Shippers can also change the shape of a product to reduce value density. For example, a retailer and a wholesaler partnered to redesign milk containers to make them stackable, thus eliminating the need for shipping crates. They achieved substantial fuel savings.

Consumer goods companies can remove the filler material traditionally used to make products look bigger. One such company removed water from its detergents, reducing product sizes by a factor of two and cutting transport costs in half. Because mere size is one of the ways customers tend to judge the value of a product, this measure was supported by a marketing campaign emphasizing that the new smaller product was more powerful and could therefore deliver the same performance despite its smaller size.

Increasing value density can mean big savings for some companies. For consumer durables, for example, reductions in transport volume of 20 to 30 percent are typical. For other companies, however, the savings will be smaller or negligible. With bulk commodities, such as crude oil and grain, there are few opportunities to increase product value density. Looked at in total across sectors, however, the optimization of product value density and packaging could reduce energy use in distribution by 2 to 3 percent, without affecting product functionality.

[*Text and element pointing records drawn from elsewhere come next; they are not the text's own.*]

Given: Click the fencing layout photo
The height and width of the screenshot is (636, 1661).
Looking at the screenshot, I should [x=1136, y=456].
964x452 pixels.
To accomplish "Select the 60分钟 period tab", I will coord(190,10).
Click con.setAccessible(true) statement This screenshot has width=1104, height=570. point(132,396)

Reducing the average distance that products travel

In many global supply chains today, there are ample opportunities to redesign geographical production and sourcing footprints so that products need not be shipped as far—thus making the chains less energy intensive. One way to squeeze transportation costs out of a final product is to move the production of noncore components—for example, primary packing, handbooks, and power cables in the case of electronic goods—to the region where the items will be sold. Local sourcing of such components reduces the total ton-kilometers required—and at oil prices above $100 per barrel, the higher costs of transport begin to outweigh the additional cost of near-shore production for many goods.

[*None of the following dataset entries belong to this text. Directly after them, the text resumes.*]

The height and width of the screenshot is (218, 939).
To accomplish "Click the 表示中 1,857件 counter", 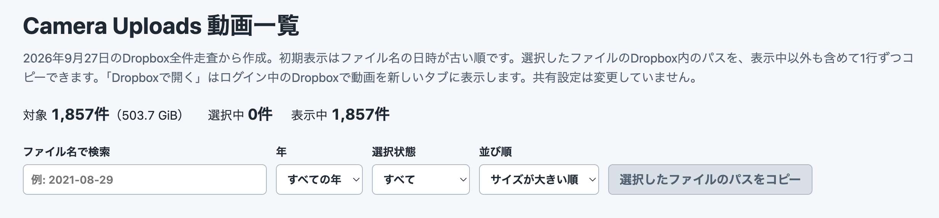I will 340,114.
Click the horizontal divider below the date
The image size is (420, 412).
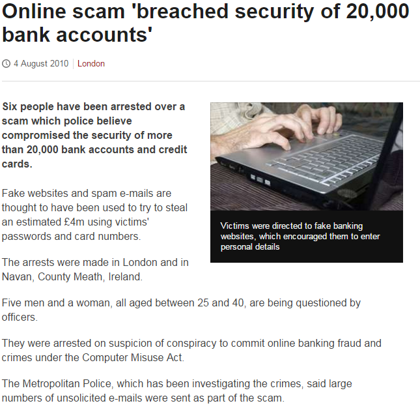pyautogui.click(x=211, y=81)
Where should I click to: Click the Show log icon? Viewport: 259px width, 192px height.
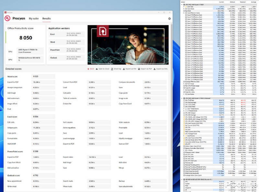pyautogui.click(x=112, y=69)
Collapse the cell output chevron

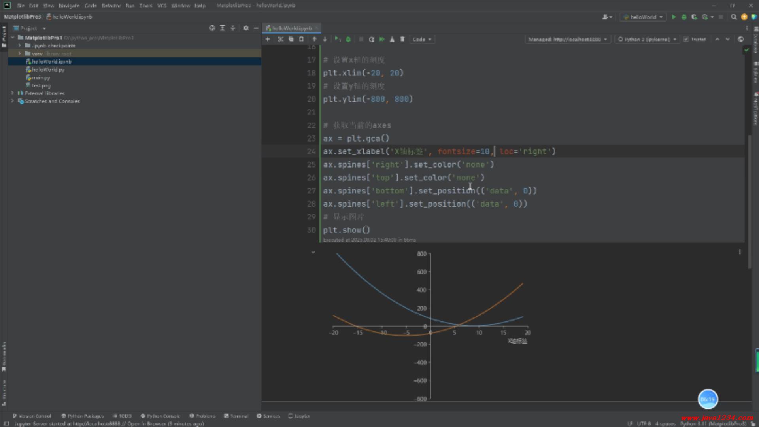tap(313, 252)
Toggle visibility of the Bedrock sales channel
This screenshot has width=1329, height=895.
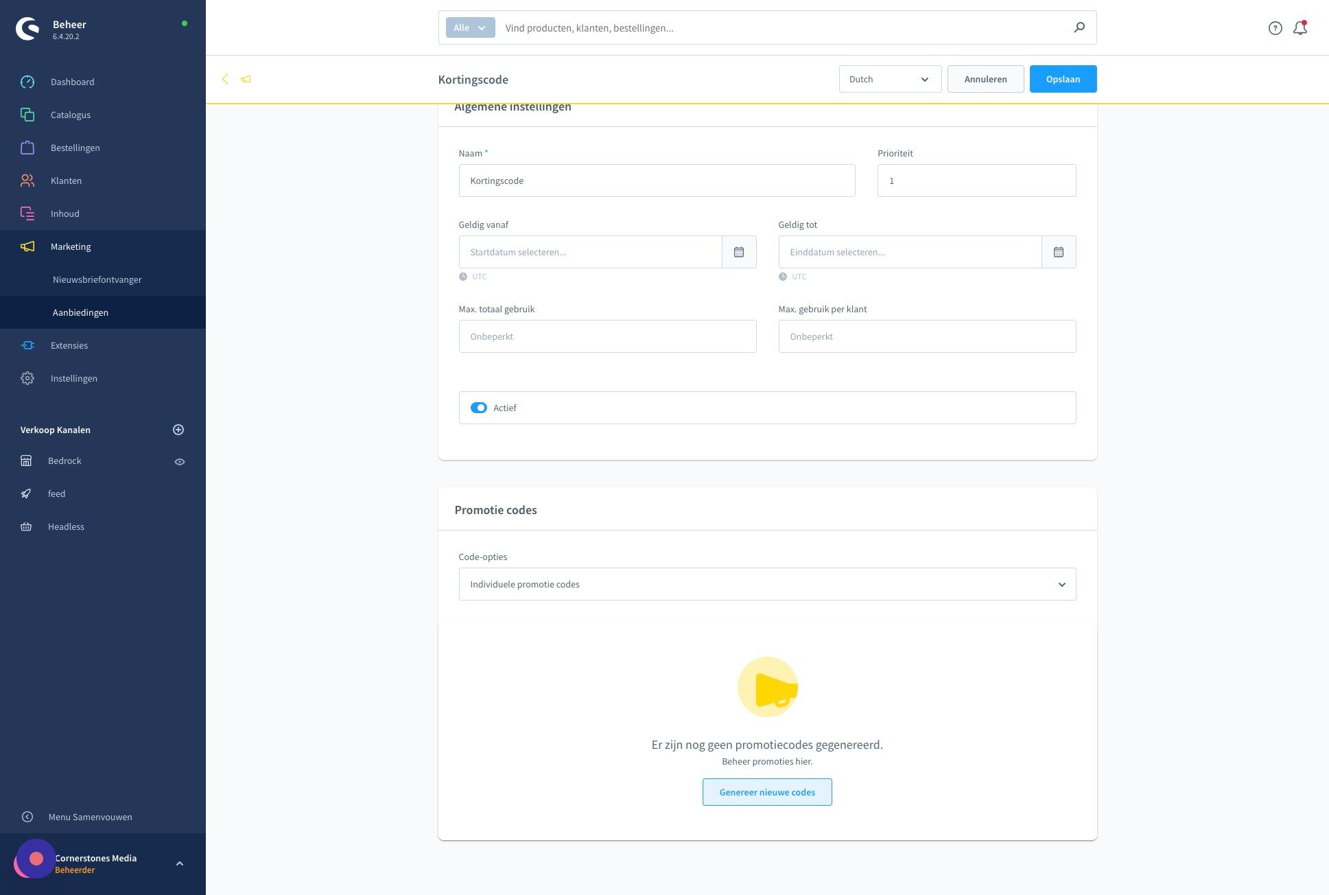(x=180, y=461)
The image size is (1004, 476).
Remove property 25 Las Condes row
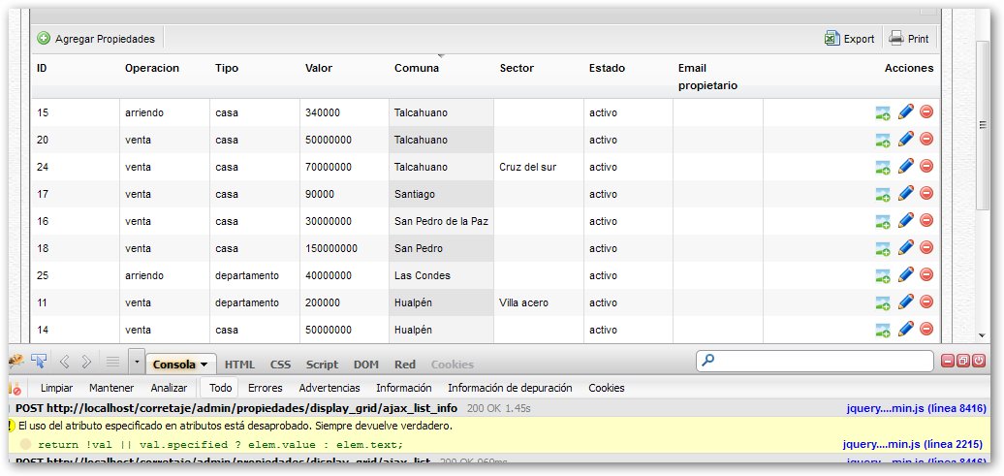pos(926,274)
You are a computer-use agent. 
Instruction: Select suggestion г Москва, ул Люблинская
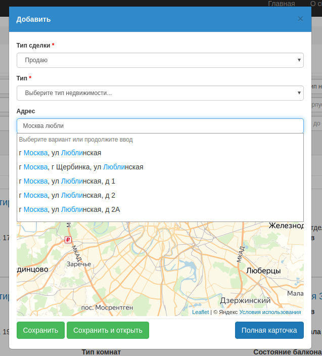60,153
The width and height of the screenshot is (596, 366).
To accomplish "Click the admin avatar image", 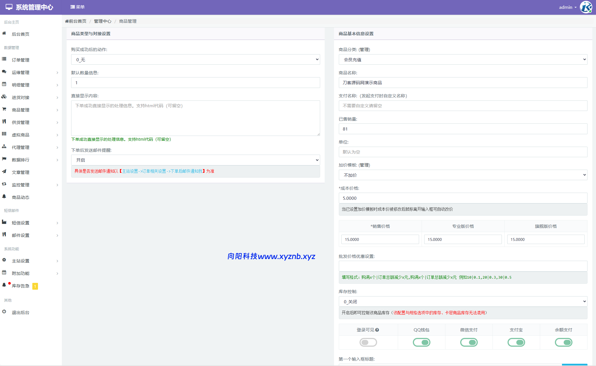I will (586, 7).
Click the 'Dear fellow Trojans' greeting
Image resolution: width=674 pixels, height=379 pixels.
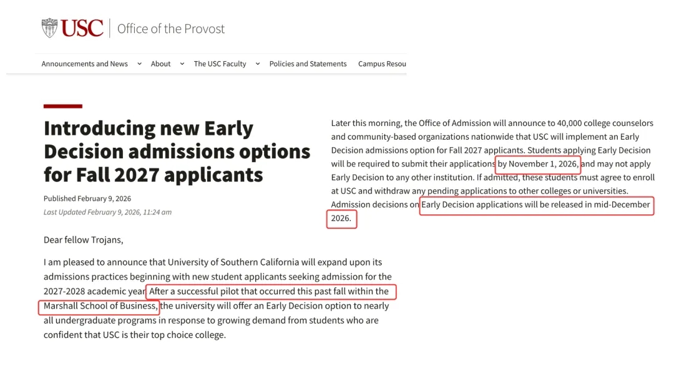[84, 240]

A holistic review of supply chains will reveal such breakpoints and will allow companies to optimize the design of their production process, location footprint, transportation, and inventory (Exhibit 3).

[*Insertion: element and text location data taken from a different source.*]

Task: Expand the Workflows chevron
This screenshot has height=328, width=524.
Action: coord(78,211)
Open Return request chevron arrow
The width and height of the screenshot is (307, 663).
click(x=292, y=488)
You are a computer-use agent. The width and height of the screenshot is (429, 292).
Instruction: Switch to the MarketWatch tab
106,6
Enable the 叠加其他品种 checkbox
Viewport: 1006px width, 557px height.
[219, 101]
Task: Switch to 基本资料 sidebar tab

Changing the mix of transport modes

By changing the modal mix, shippers could potentially reduce the energy intensity of supply chains by some 5 percent. Moving goods by air or by truck is more energy intensive than doing so by ship or rail, and so a shift from the former to the latter modes can have a major impact on oil

consumption. In fact, container-based ocean freight has grown much faster than air freight over the past two decades, with the result that the energy intensity of transporting goods has already been reduced significantly (Exhibit 4).